Dataset entries:
Content starts
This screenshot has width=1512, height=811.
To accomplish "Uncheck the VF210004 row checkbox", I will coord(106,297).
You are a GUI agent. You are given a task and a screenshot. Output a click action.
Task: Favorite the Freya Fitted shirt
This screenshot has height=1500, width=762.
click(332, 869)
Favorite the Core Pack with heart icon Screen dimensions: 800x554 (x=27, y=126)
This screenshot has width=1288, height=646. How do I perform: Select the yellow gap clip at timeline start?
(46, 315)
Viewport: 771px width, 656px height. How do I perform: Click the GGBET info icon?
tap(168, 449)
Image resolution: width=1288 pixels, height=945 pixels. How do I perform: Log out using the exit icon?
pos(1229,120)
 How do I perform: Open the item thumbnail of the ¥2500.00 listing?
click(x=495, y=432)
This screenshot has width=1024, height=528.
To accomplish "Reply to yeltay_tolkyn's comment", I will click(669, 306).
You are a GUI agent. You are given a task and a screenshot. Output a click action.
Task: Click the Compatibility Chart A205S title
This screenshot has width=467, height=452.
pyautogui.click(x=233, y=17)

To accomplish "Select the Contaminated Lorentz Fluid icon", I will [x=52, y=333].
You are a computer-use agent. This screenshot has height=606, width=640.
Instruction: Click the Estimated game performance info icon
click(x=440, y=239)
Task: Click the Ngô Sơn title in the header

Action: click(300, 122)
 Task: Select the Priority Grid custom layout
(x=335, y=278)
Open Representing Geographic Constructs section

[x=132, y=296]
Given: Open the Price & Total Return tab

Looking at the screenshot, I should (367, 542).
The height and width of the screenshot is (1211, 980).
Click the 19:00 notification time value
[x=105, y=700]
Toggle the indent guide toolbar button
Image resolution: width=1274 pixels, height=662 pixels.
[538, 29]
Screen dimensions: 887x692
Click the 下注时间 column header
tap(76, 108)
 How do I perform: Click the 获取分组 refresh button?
Content ends
What the task requires: Copy every record above exactly as it is.

Result of the task:
This screenshot has width=1512, height=811.
To accomplish "Uncheck the VF210004 row checkbox", I will coord(106,297).
You are a GUI agent. You are given a task and a screenshot. Output a click action.
Task: Favorite the Freya Fitted shirt
This screenshot has height=1500, width=762.
click(332, 869)
Favorite the Core Pack with heart icon Screen dimensions: 800x554 (x=27, y=126)
This screenshot has width=1288, height=646. How do I perform: Select the yellow gap clip at timeline start?
(46, 315)
Viewport: 771px width, 656px height. How do I perform: Click the GGBET info icon?
tap(168, 449)
Image resolution: width=1288 pixels, height=945 pixels. How do I perform: Log out using the exit icon?
pos(1229,120)
 How do I perform: Open the item thumbnail of the ¥2500.00 listing?
click(x=495, y=432)
This screenshot has width=1024, height=528.
To accomplish "Reply to yeltay_tolkyn's comment", I will click(669, 306).
You are a GUI agent. You are given a task and a screenshot. Output a click action.
Task: Click the Compatibility Chart A205S title
This screenshot has width=467, height=452.
pyautogui.click(x=233, y=17)

To accomplish "Select the Contaminated Lorentz Fluid icon", I will [x=52, y=333].
You are a computer-use agent. This screenshot has height=606, width=640.
Instruction: Click the Estimated game performance info icon
click(x=440, y=239)
Task: Click the Ngô Sơn title in the header

Action: click(300, 122)
 Task: Select the Priority Grid custom layout
(x=335, y=278)
Open Representing Geographic Constructs section

[x=132, y=296]
Given: Open the Price & Total Return tab

Looking at the screenshot, I should (367, 542).
The height and width of the screenshot is (1211, 980).
Click the 19:00 notification time value
[x=105, y=700]
Toggle the indent guide toolbar button
Image resolution: width=1274 pixels, height=662 pixels.
[538, 29]
Screen dimensions: 887x692
Click the 下注时间 column header
tap(76, 108)
 How do I perform: Click the 获取分组 refresh button?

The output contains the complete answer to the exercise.